• Work instructions
Beginning with the line that holds "Task: Hide TRM-01100.asm:1 using eye icon" in the data below, give again every line through the one that holds "This screenshot has width=1473, height=812.", exactly as written.

Stored data:
Content starts

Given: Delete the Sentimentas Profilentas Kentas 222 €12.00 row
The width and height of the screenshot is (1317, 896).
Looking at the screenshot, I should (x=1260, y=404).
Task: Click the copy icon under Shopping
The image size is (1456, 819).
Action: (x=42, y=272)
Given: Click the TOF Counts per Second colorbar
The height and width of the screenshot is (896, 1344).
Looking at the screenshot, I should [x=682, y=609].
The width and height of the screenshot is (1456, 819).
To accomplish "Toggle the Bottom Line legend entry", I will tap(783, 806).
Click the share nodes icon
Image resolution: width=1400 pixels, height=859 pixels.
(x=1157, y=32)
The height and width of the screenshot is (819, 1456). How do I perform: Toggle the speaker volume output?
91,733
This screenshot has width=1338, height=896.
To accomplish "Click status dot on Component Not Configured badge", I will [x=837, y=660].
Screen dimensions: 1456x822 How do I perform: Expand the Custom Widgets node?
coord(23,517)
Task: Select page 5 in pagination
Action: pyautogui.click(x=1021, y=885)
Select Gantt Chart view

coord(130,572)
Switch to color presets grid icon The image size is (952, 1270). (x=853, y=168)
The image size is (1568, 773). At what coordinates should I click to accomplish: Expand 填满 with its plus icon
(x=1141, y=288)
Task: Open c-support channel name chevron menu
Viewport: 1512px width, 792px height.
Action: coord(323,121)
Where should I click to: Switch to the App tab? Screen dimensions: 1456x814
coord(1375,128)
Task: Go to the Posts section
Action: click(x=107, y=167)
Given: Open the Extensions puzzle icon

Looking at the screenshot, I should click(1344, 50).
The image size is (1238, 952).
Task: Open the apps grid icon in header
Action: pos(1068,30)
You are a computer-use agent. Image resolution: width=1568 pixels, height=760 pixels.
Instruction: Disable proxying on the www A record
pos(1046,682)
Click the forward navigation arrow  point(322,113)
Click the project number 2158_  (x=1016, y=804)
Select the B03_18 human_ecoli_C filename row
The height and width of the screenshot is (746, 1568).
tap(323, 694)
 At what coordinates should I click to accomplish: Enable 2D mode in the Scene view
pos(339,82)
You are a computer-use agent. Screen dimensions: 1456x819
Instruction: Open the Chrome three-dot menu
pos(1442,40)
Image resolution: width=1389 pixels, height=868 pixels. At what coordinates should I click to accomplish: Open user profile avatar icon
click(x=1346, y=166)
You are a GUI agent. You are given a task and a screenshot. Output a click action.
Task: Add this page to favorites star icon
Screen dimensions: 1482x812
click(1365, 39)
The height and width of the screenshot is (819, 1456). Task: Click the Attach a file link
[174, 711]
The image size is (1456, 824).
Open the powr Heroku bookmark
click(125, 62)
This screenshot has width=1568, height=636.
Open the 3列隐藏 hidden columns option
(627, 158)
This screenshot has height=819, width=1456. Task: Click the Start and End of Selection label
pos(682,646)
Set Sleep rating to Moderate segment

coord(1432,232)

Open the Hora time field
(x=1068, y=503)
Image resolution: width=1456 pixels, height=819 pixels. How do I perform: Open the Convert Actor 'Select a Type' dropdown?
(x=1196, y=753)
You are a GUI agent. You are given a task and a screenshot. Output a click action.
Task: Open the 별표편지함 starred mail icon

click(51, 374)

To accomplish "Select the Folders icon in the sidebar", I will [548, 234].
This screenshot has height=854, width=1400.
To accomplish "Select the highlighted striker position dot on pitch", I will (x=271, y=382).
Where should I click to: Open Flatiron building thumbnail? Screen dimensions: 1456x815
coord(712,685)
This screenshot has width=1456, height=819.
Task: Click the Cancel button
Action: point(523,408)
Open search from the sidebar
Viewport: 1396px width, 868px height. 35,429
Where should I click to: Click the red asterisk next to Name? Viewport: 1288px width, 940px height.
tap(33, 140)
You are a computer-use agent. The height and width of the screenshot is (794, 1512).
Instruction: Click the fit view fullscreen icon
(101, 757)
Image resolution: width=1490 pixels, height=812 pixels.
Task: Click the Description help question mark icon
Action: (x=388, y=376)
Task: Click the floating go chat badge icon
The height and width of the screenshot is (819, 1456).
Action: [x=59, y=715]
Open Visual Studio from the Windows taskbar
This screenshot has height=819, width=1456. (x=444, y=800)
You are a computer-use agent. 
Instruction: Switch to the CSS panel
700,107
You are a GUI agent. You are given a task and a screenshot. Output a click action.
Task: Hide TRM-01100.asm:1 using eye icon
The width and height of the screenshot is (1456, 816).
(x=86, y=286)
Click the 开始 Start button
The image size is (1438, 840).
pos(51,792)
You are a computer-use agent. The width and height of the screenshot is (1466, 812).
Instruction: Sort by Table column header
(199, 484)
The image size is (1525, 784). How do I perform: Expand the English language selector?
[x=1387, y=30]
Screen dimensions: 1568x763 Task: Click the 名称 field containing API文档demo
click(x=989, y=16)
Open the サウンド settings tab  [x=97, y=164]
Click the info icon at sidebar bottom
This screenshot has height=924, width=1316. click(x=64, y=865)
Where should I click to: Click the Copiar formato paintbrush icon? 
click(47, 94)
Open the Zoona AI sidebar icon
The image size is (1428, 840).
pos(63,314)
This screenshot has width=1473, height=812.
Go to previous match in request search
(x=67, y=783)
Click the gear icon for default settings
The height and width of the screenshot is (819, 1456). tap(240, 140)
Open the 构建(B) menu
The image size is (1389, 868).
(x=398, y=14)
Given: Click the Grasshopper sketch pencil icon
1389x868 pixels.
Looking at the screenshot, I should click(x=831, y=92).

Content ends

• Result below
Task: Hide TRM-01100.asm:1 using eye icon
The width and height of the screenshot is (1456, 816).
(x=86, y=286)
Click the 开始 Start button
The image size is (1438, 840).
pos(51,792)
You are a computer-use agent. The width and height of the screenshot is (1466, 812).
Instruction: Sort by Table column header
(199, 484)
The image size is (1525, 784). How do I perform: Expand the English language selector?
[x=1387, y=30]
Screen dimensions: 1568x763 Task: Click the 名称 field containing API文档demo
click(x=989, y=16)
Open the サウンド settings tab  [x=97, y=164]
Click the info icon at sidebar bottom
This screenshot has height=924, width=1316. click(x=64, y=865)
Where should I click to: Click the Copiar formato paintbrush icon? 
click(47, 94)
Open the Zoona AI sidebar icon
The image size is (1428, 840).
pos(63,314)
This screenshot has width=1473, height=812.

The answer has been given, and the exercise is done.